Aging is characterized by the development of systemic inflammatory changes, organ dysfunction and frailty. Aging is associated with increased oxidative stress and inflammation, which leads to impaired vascular repair, increased inflammation and increased monocyte adhesion. This is accompanied by the development of senescent (Sen) endothelial cells (EC), which originally were thought to be benign, but are now known to be a source of a sustained inflammatory output known as the senescence associated secretory phenotype (SASP) and other deleterious effects that contribute to the overall decline and frailty seen with aging. The vasculature has been under investigated as a contributor to the development of Alzheimer’s and other dementias, all of which are diseases predominantly associated with aging. We hypothesize that senescent (Sen) endothelial cells (ECs), which accumulate with aging, create a pro-inflammatory environment that adversely affects the blood brain barrier (BBB) and contributes to neuropathology implicated in age-associated dementias such as Alzheimer’s disease (AD). To this end we will use an established, well-characterized in vitro model of human Sen EC to study the effects of the SASP and exosomes derived from Sen EC, on human BBB integrity and neurons in culture. We will also analyze the content, including miRNA, of exosomes produced by Sen vs. early passage (EP) EC derived from the same donor, and determine whether co-culture with Sen ECs, SASP or exosomes increases the susceptibility of different neural cells to the toxicity of Aβ42 peptides. Lastly, we will investigate whether exogenous administration of exosomes derived from Sen EC compromises BBB integrity and promotes AD-relevant neuropathology in vivo in male and female TgF344-AD rats, which are an early onset Alzheimer's model. Age- and sex-matched congenic wild type rats will be used as controls. BBB integrity, neuroinflammation, neuronal connectivity, neurofibrillary tangles and amyloid plaques will be studied using state of the art imaging modalities as well as biochemical and cellular analysis. This work has the potential to identify new mechanisms contributing to the development of dementias, such as Alzheimer’s, which is approaching epidemic proportions in our aging population. Such findings have the potential to lead to new therapeutic targets.

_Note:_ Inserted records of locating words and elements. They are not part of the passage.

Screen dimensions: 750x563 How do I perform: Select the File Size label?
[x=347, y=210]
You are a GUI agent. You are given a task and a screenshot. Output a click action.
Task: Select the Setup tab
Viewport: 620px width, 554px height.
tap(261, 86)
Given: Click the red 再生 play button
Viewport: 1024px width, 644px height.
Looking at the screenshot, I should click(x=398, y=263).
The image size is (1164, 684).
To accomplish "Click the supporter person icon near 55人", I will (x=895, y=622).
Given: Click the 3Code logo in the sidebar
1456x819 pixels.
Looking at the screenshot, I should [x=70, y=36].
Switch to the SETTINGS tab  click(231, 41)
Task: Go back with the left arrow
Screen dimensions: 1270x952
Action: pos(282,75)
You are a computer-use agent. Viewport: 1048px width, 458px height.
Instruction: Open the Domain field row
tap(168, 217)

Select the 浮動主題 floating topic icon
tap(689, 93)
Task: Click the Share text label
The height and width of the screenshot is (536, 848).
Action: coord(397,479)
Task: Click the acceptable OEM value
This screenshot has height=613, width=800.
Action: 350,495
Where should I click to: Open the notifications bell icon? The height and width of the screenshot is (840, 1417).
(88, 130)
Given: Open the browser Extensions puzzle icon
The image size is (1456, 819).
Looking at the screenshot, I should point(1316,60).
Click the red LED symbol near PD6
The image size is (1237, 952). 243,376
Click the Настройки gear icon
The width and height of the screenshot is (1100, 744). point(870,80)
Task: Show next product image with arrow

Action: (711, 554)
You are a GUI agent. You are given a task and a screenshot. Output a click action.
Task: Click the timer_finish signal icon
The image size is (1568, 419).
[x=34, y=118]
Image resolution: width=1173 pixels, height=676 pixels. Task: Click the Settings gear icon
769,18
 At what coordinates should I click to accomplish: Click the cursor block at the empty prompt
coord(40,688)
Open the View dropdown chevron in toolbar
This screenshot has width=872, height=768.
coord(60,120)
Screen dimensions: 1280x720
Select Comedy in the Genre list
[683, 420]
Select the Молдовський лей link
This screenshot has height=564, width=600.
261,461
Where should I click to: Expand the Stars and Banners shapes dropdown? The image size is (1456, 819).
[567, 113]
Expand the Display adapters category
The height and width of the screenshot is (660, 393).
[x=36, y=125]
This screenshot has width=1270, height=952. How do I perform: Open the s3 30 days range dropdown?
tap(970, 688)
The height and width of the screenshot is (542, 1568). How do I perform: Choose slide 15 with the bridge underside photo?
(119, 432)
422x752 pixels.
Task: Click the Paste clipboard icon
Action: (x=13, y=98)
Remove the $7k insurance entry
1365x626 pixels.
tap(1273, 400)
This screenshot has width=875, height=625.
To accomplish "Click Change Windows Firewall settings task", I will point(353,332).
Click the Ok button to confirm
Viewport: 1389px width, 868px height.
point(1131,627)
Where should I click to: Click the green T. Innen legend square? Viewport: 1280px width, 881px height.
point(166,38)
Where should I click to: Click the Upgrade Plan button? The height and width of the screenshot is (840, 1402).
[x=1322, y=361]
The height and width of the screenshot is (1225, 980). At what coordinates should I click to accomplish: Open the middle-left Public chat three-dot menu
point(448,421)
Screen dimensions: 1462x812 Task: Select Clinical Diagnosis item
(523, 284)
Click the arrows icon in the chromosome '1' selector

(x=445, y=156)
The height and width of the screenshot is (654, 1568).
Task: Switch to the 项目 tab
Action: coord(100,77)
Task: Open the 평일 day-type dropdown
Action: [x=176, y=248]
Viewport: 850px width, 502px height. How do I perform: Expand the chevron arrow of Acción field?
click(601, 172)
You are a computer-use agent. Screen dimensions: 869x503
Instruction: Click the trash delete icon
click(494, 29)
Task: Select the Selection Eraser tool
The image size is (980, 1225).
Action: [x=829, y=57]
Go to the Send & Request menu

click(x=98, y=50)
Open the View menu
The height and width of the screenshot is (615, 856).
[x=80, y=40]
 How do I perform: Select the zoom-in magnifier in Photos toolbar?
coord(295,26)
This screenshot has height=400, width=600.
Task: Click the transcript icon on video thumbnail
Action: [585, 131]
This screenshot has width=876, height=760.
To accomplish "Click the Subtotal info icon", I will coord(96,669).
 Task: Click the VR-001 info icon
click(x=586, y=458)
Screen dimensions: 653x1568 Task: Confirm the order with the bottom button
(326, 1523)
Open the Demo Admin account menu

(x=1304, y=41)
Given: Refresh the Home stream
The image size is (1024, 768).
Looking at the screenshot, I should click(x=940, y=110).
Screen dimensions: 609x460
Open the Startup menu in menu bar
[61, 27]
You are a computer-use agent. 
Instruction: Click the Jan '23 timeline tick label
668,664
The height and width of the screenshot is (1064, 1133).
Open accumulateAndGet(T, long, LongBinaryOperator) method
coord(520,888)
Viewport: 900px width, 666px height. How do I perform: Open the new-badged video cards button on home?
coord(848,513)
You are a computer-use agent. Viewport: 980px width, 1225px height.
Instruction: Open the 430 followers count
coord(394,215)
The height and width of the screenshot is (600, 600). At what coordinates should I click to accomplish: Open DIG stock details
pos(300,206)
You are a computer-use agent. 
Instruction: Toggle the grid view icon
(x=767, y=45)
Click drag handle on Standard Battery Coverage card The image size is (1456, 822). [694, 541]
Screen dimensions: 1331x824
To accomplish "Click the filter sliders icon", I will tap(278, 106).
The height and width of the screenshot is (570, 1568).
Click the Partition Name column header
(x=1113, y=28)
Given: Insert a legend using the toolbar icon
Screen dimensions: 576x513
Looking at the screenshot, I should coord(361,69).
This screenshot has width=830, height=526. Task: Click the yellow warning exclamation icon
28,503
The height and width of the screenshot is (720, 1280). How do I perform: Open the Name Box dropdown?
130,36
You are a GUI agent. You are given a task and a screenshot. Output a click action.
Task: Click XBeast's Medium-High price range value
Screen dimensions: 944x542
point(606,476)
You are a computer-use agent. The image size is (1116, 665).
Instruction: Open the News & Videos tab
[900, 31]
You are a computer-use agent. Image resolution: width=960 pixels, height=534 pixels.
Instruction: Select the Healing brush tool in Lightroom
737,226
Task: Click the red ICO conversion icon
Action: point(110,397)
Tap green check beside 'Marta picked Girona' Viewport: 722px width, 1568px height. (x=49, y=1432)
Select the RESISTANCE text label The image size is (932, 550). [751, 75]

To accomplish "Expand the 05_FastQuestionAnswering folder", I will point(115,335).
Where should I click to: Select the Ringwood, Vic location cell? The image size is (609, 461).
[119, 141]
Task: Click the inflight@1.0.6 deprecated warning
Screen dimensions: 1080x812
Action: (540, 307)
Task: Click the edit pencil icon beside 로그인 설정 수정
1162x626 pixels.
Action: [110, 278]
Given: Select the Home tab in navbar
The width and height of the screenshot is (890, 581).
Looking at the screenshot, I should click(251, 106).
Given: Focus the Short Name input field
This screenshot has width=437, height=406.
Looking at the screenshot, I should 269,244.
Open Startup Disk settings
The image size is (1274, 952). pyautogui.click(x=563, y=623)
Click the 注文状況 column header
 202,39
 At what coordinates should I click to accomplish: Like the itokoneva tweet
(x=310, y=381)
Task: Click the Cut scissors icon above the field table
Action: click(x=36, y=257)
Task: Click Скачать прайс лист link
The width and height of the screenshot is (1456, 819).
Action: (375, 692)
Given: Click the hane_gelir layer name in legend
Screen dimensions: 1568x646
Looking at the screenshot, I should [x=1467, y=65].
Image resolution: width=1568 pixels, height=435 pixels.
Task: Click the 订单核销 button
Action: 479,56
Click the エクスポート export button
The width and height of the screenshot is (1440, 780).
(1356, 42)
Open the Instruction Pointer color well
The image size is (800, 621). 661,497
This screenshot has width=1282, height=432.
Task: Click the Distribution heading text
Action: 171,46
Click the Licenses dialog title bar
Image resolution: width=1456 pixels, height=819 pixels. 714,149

衰老的特征在于全身性炎症变化、器官功能障碍和 脆弱衰老与增加的氧化应激和炎症有关，这导致受损的 血管修复、炎症增加和单核细胞粘附增加。这是伴随着 衰老（Sen）内皮细胞（EC）的发展，最初被认为是良性的，但 现在已知是一种持续的炎症输出的来源，称为衰老相关的炎症。 分泌表型（SASP）和其他有害影响，有助于整体下降和脆弱 看到了衰老。血管系统作为一种促进 阿尔茨海默氏症和其他痴呆症，所有这些疾病主要与衰老有关。我们 假设衰老（Sen）内皮细胞（EC）随着衰老而积累， - 促炎环境，其不利地影响血脑屏障（BBB），以及 导致与老年痴呆症有关的神经病理学， 疾病（AD）。为此，我们将使用已建立的，良好表征的人Sen EC体外模型， 研究SASP和来源于Sen EC的外来体对人BBB完整性的影响， 培养的神经元。我们还将分析Sen产生的外泌体的内容物，包括miRNA， vs.早期传代（EP）EC来源于同一供体，并确定是否与Sen共培养 EC、SASP或exosomes增加不同神经细胞对Aβ42毒性的易感性 缩氨酸最后，我们将研究是否外源性施用来源于Sen的外来体， EC损害BBB完整性并促进男性和女性体内AD相关神经病理学 TgF 344-AD大鼠，其是早发性阿尔茨海默病模型。年龄和性别匹配的同源野生型 将大鼠用作对照。血脑屏障完整性，神经炎症，神经元连接，神经细胞学 缠结和淀粉样蛋白斑块将使用最先进的成像模式进行研究， 生化和细胞分析。这项工作有可能确定新的机制， 痴呆症的发展，如阿尔茨海默氏症，这是接近流行病的比例，在我们的 人口老龄化这些发现有可能导致新的治疗靶点。